You Will Not Live Forever

“The ordinary modes of human thinking are magical, religious, social, and personal. We want our wishes to come true; we want the universe to care about us; we want the approval of those around us; we want to get even with that s.o.b. who insulted us at the last tribal council. For most people, wanting to know the cold truth about the world is way, way down the list.”
–John Derbyshire

We like to believe we are past the time when wizards and shaman can make a living telling the future and conjuring miracles. We’re not like those primitives in our history books. We’re all about facts and logic. We rely on big data and analytics to tell us who won a ball game. No relying on the scoreboard for us. After all, who among us has not told our Facebook friends how much we bleeping love science!??

That’s all nonsense, of course. We’re just as prone to magical thinking as the people of prior eras. Instead of the court astrologer, we have economists. Instead of guys promising to make lead into gold, we have guys like Ray Kurzweil telling us we will live forever.

Ray Kurzweil, Google’s chief futurist, laid out what he thinks the next few decades will look like in an interview with Playboy.

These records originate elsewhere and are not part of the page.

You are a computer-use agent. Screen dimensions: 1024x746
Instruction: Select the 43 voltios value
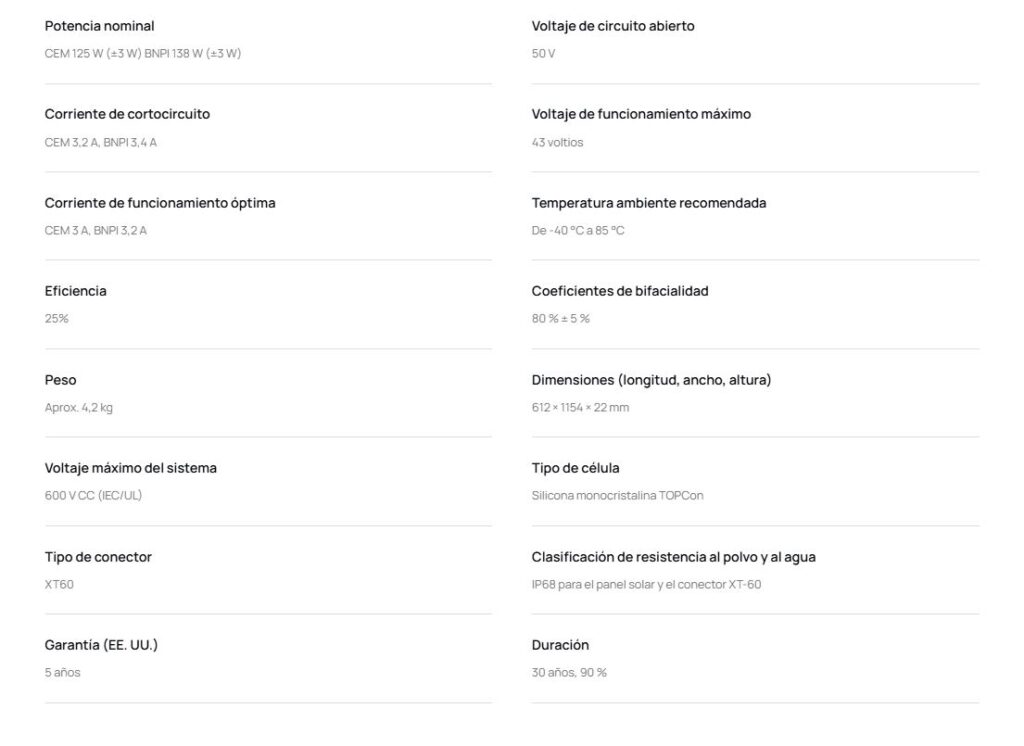[557, 142]
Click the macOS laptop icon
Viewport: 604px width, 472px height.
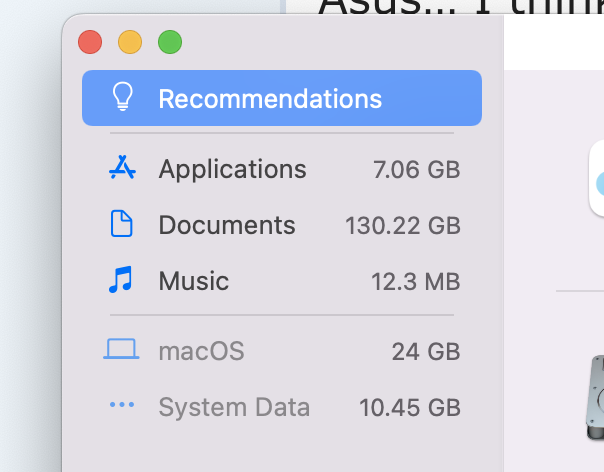[121, 350]
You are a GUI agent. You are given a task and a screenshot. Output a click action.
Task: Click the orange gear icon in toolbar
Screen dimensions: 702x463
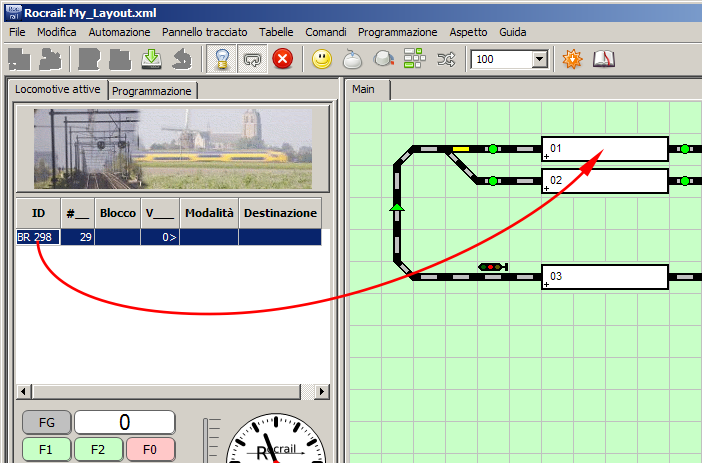pos(572,60)
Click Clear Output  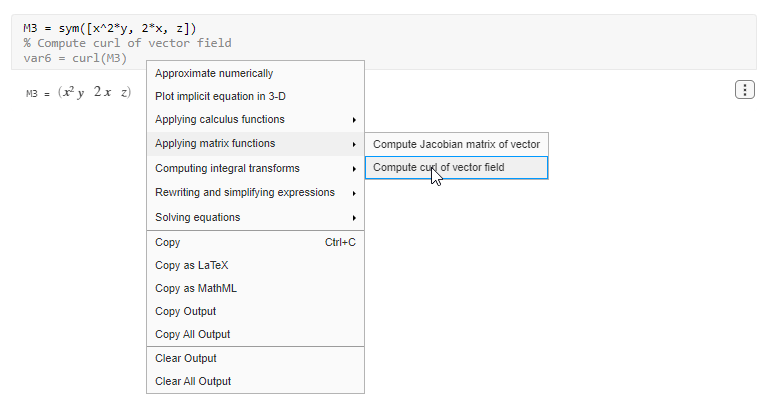[186, 358]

Kurzweil is one of the biggest believers in The Singularity, the moment when humans — with the aid of technology —will supposedly live forever.

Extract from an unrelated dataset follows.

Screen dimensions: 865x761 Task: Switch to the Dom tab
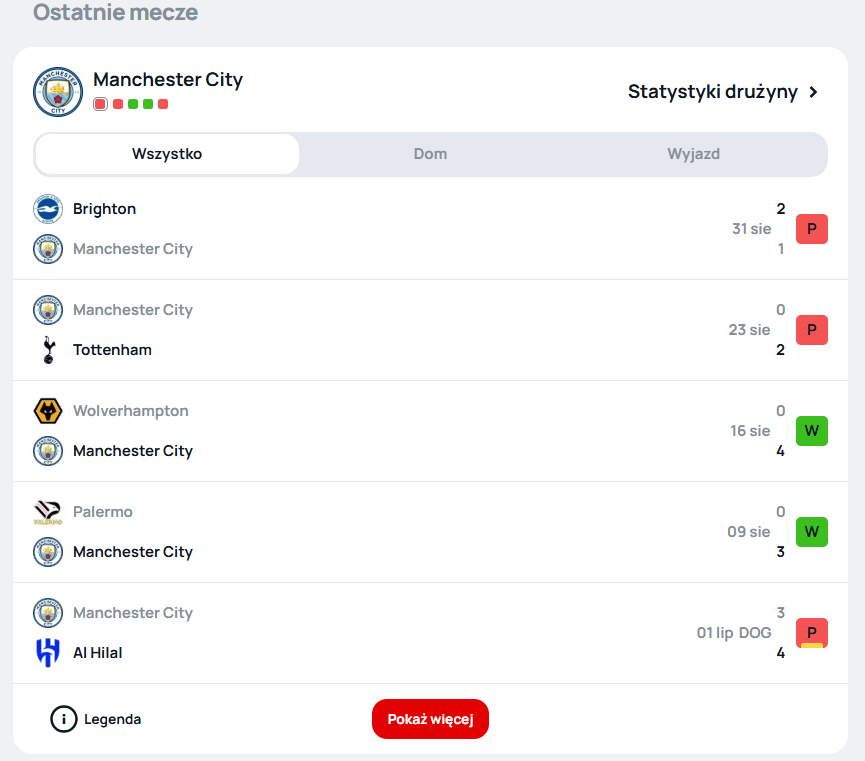430,154
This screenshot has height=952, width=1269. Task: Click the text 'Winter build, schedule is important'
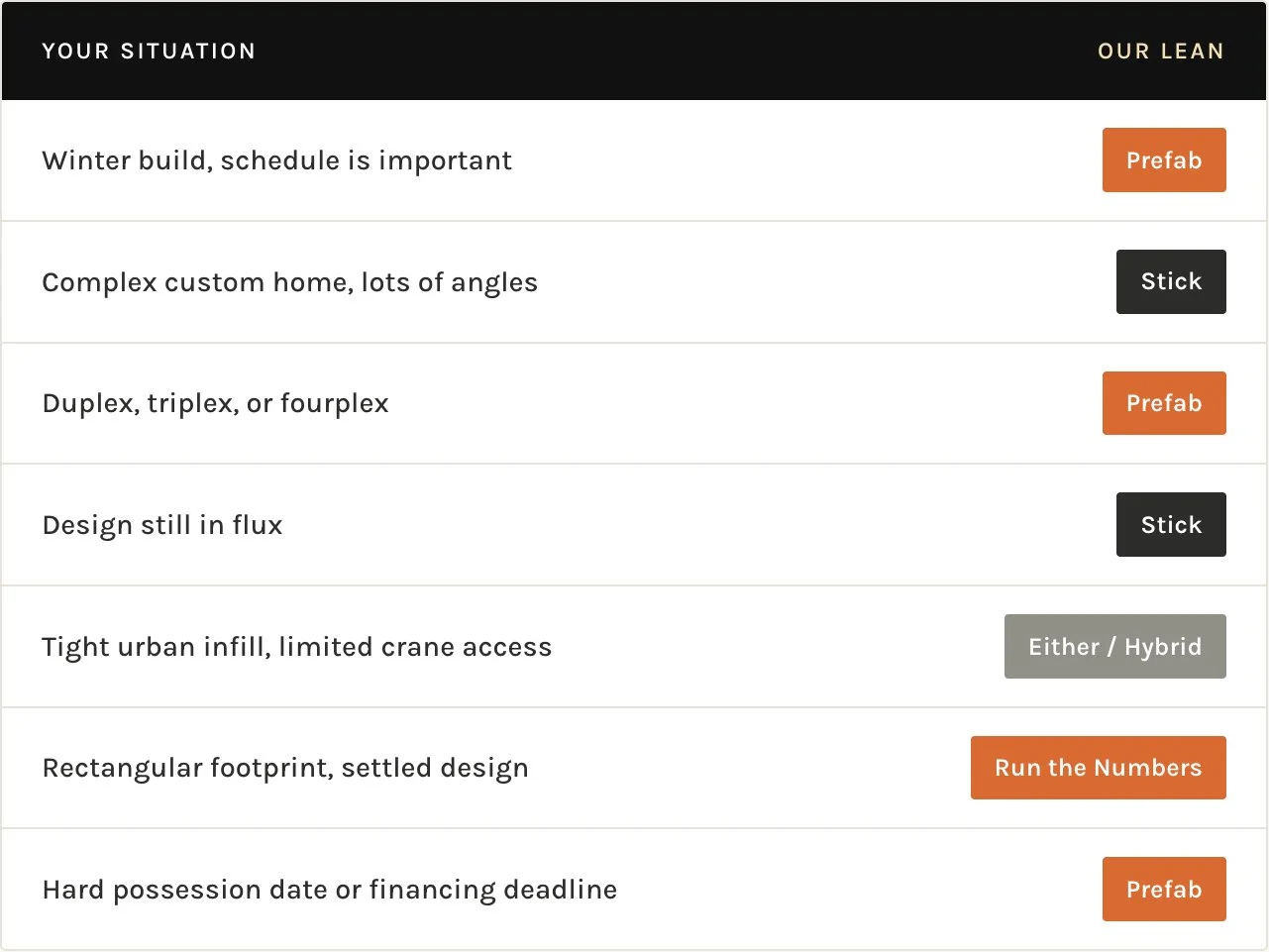(x=276, y=160)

He’s chosen the year 2045 because, according to his calculations, “The nonbiological intelligence created in that year will reach a level that’s a billion times more powerful than all human intelligence today.”

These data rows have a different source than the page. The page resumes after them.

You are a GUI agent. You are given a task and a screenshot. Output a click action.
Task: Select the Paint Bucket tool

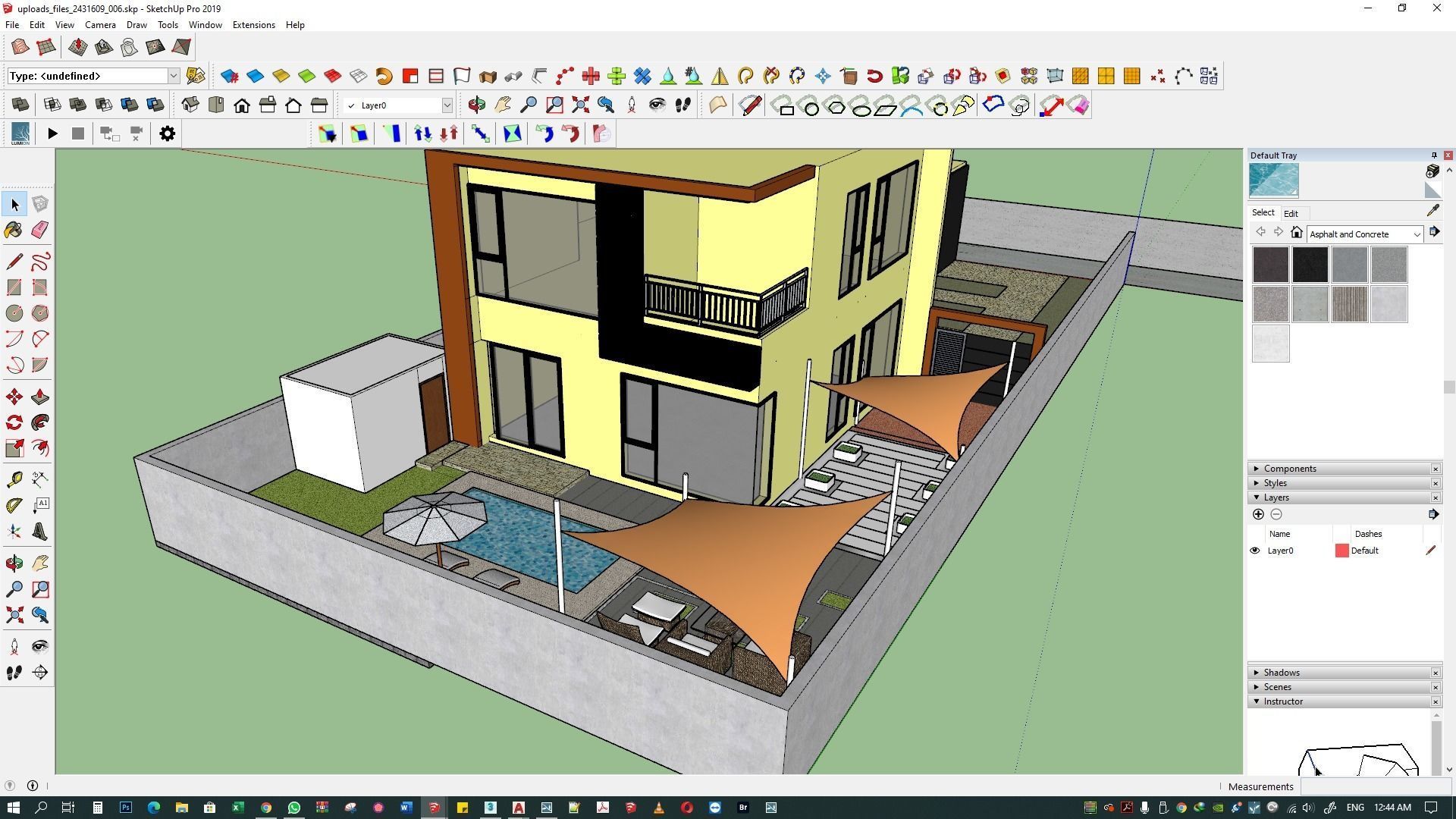point(14,230)
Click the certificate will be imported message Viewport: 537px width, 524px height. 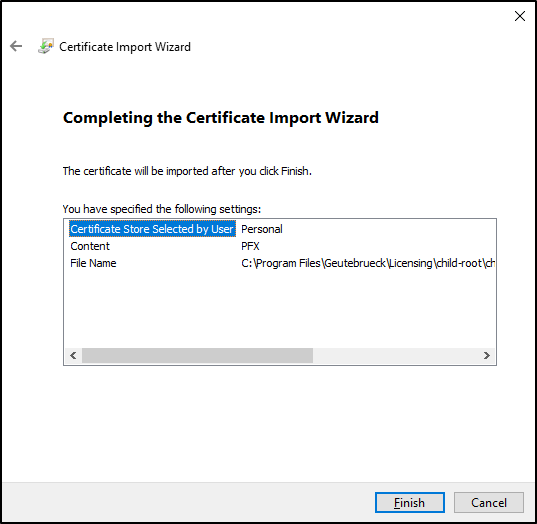pos(187,171)
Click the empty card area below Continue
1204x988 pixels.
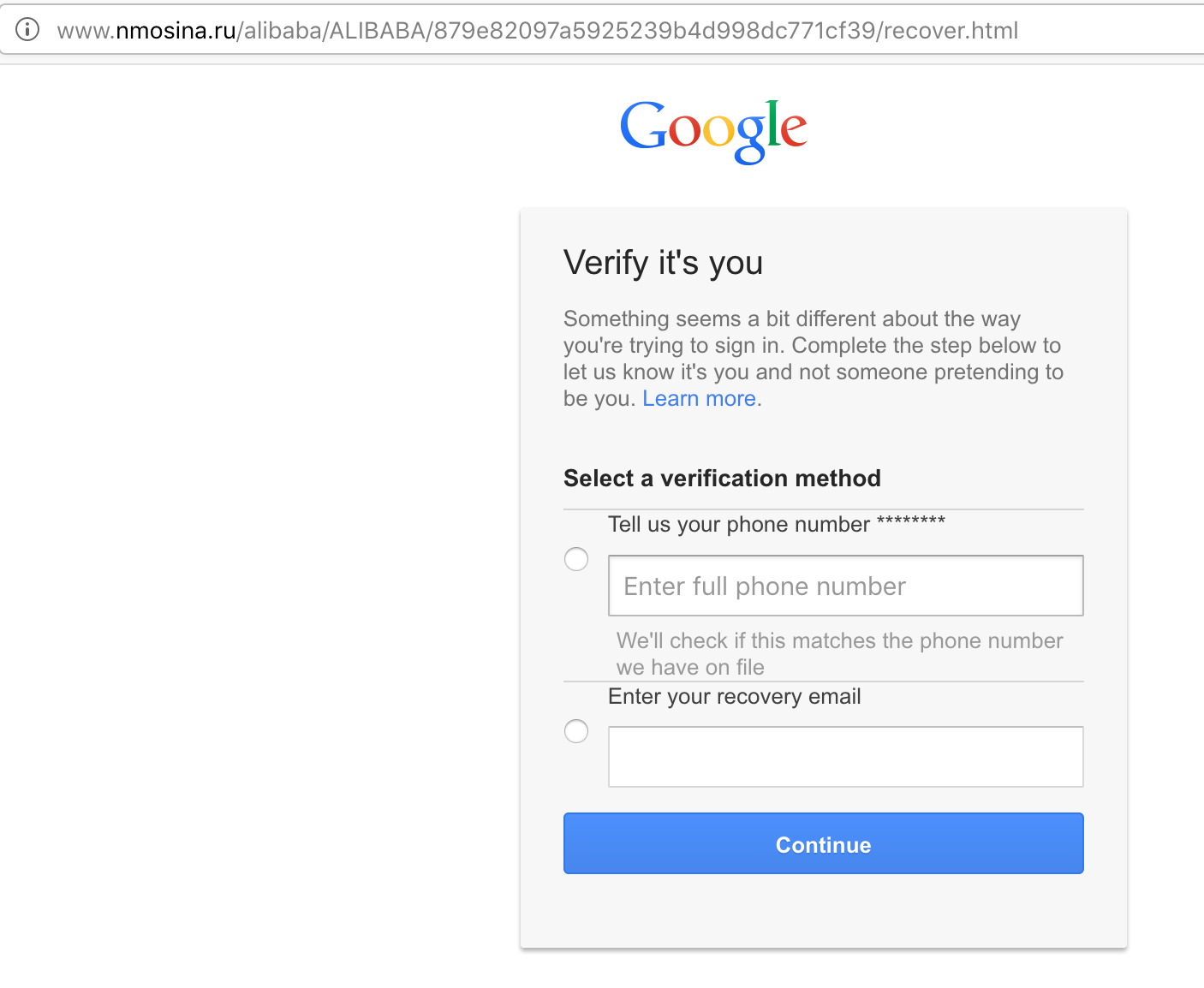823,911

But even before 2045, Kurzweil thinks we could begin the deathless process.

I believe we will reach a point around 2029 when medical technologies will add one additional year every year to your life expectancy,” he told Playboy. “By that I don’t mean life expectancy based on your birthdate, but rather your remaining life expectancy.”

As the boomers move closer to the grave, the market for life extending miracles grows. Inevitably that means the charlatans move in to fleece the desperate and stupid. Kurzweil has been working this racket for a number of years now and he is good at it. So good that he has a multi-million dollar perch at Google as “chief futurist” which sounds like something I’d write if I were making fun of someone like Ray Kurweil.

My observation is that forever life is a male thing. Most men I know started fretting about their health once they hit their middle years. They quit drinking, smoking and started exercising. The neologism MAMIL does not exist by accident. I see these guys every weekend in the summer, kitted out like they are on the Tour. P. D. Mangan is making a living popularizing research on anti-aging. My guess is his audience is all male.

My hunch here is men used to seek glory as the way to live forever. Die in battle and spend the afterlife with the gods. Alternatively, go out as a hero to your people and be remembered forever. In the Christian era, heaven waited the men who were defenders of the faith. Today being a hero or dying in battle is not in the cards and no one believes in an afterlife, so men want to literally live forever.

Women, in contrast, don’t seem to be into the living forever stuff. They want to look good forever. That makes some sense biologically. Females of our species are wired to gain the attention of males. Looking young and sexy is therefore the biological goal from the start. Extending that out into middle and later years would extend the “life” of the female. I’ll allow that I could be all wrong about this.

The funny thing about this is that science knows very little about aging, in terms of why our bodies age. But, there’s money to be made in pretending we’re close to figuring it out and arresting it. From that Kurzweil article:

A lot will have to happen in the next 30 years to make that a reality, but Kurzweil isn’t fazed: He predicts that nano machines capable of taking over for our immune system (to fix problems like cancerous cells and clogged arteries) and connecting our brains to the cloud will be available by then.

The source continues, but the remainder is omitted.